PROVIDED MATERIAL:
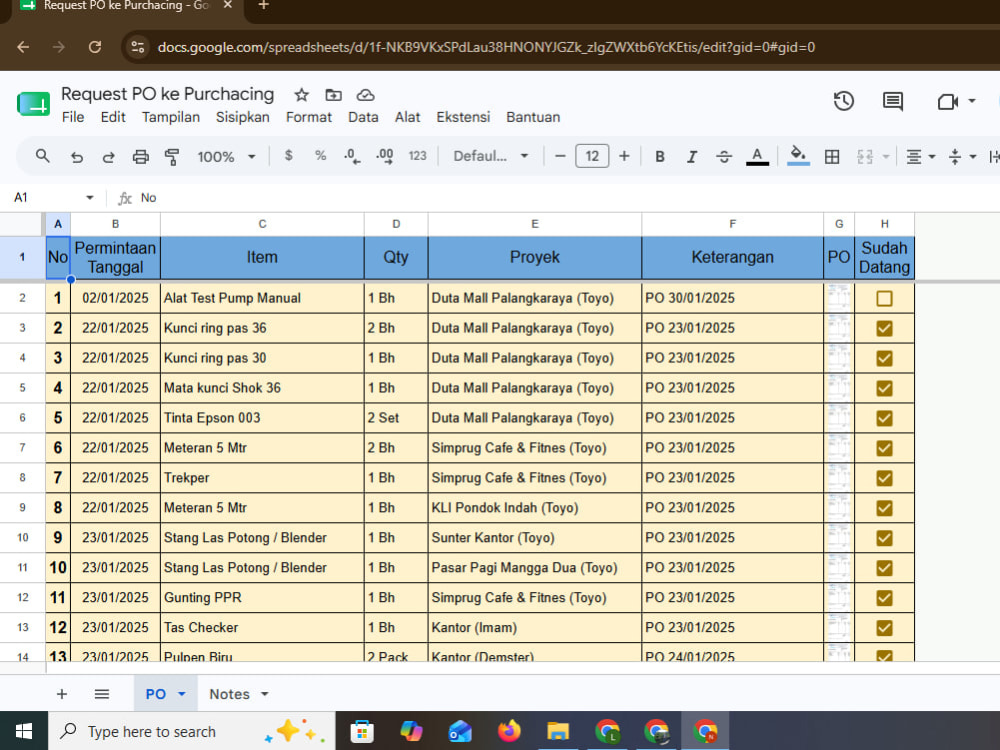Toggle bold formatting button
This screenshot has width=1000, height=750.
pyautogui.click(x=660, y=157)
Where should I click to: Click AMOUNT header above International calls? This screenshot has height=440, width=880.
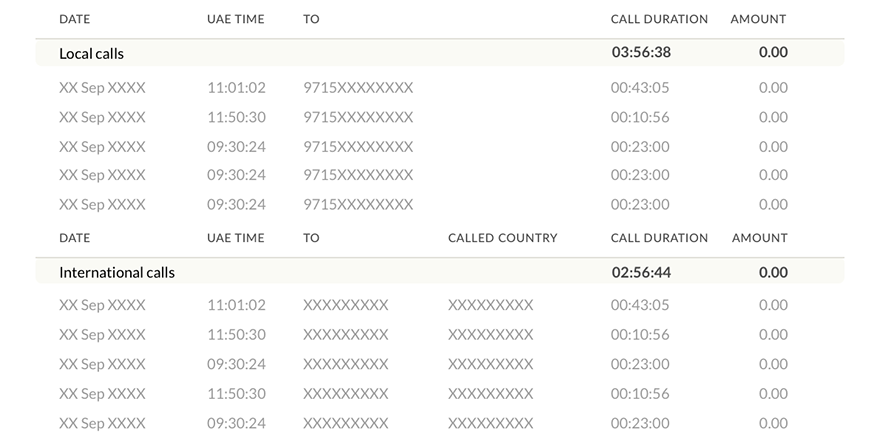pos(759,238)
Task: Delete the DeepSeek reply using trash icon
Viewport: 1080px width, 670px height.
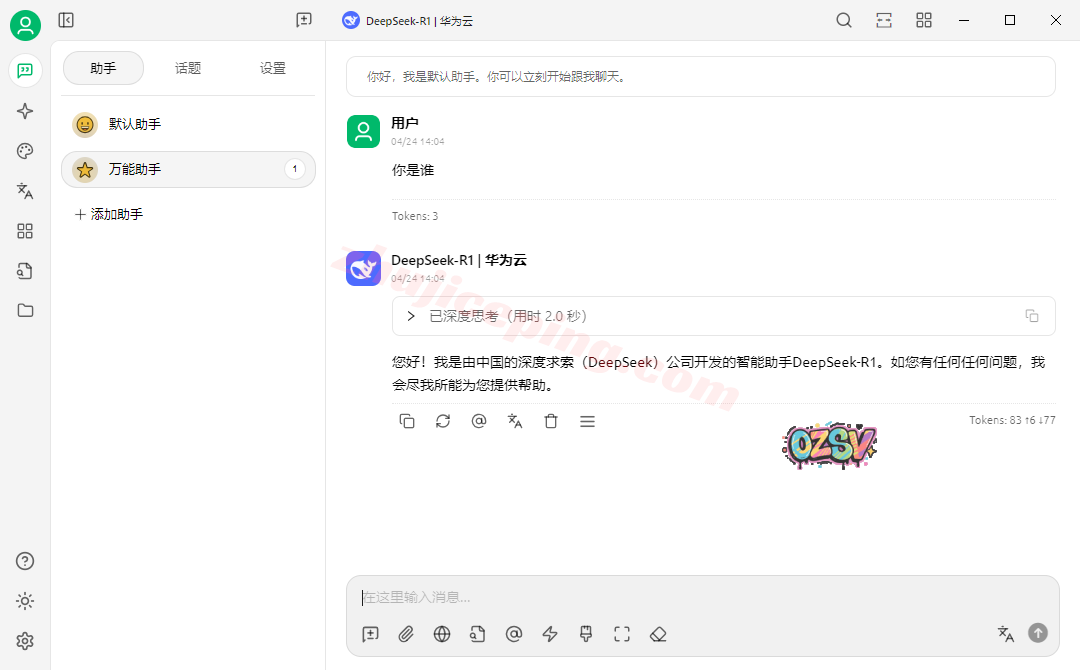Action: [x=551, y=421]
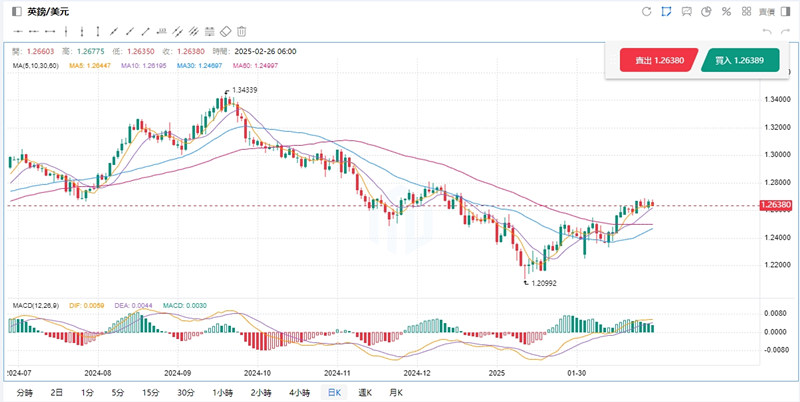The image size is (800, 402).
Task: Open the pie chart icon
Action: [x=705, y=12]
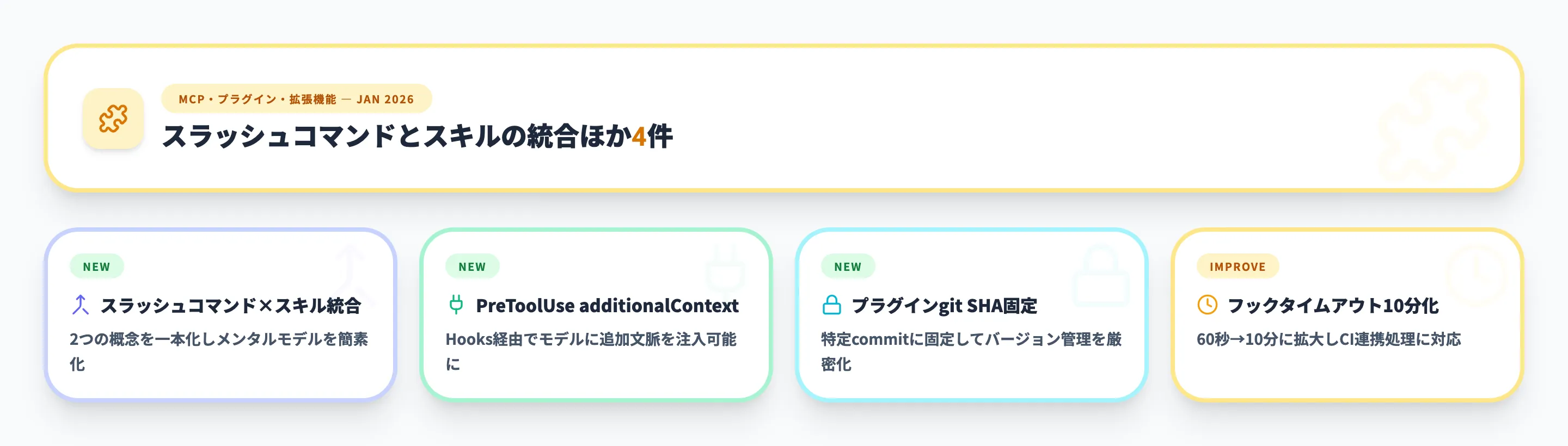
Task: Select the フックタイムアウト10分化 title
Action: click(1333, 306)
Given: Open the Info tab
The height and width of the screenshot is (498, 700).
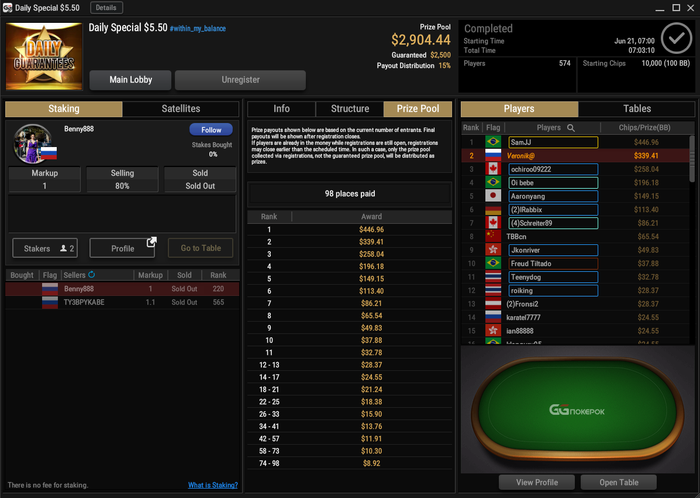Looking at the screenshot, I should point(281,108).
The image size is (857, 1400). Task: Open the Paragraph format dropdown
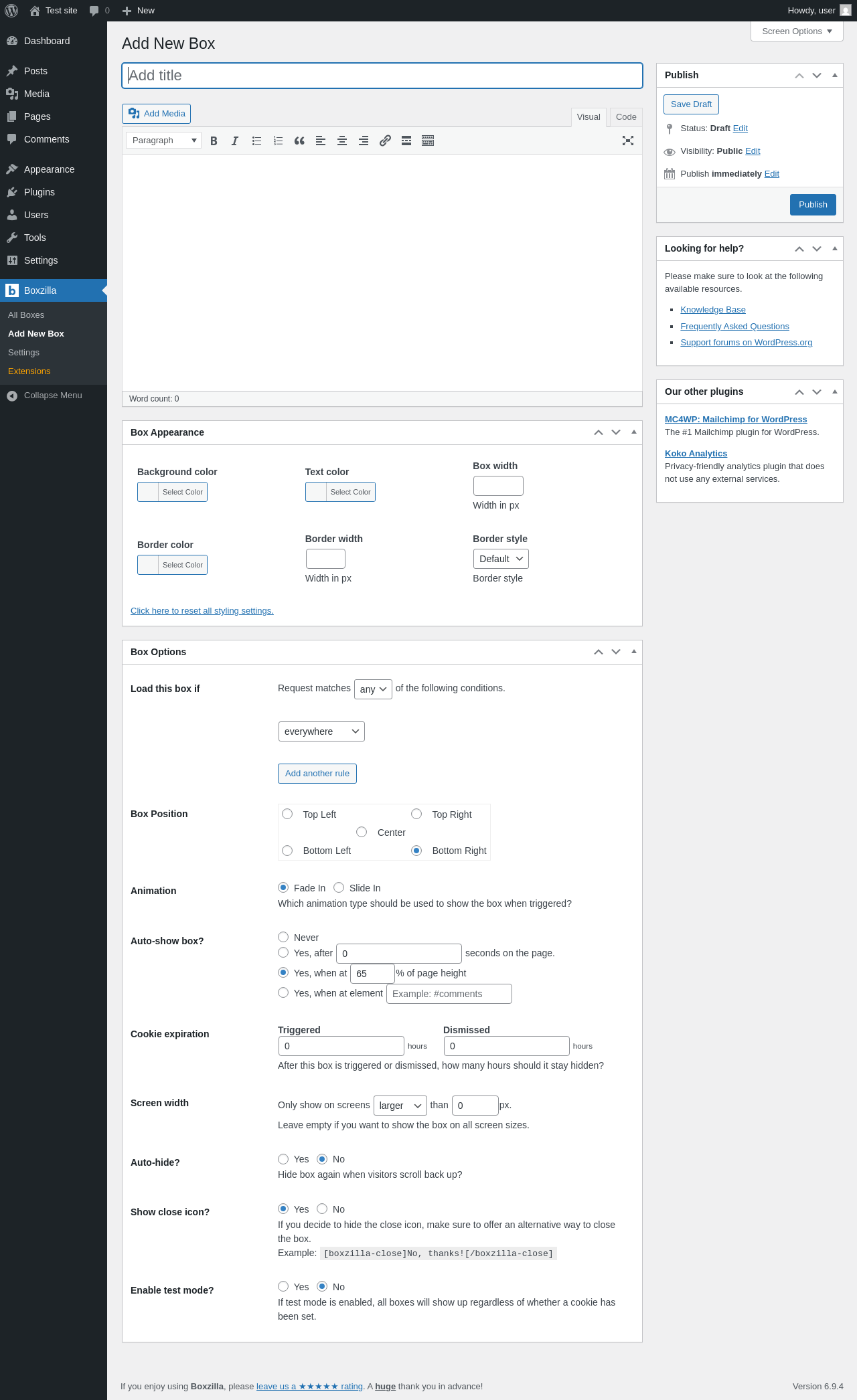pyautogui.click(x=163, y=141)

THE PROBLEM:
Please restate word for word each line from the one containing "Viewport: 1080px width, 670px height." to the end of the data above, without the pictures.

RESPONSE AREA:
Viewport: 1080px width, 670px height.
Action: [x=551, y=421]
The image size is (800, 402).
Task: Open the pie chart icon
Action: [x=705, y=12]
Task: Select the フックタイムアウト10分化 title
Action: click(1333, 306)
Given: Open the Info tab
The height and width of the screenshot is (498, 700).
Looking at the screenshot, I should point(281,108).
The image size is (857, 1400). Task: Open the Paragraph format dropdown
pyautogui.click(x=163, y=141)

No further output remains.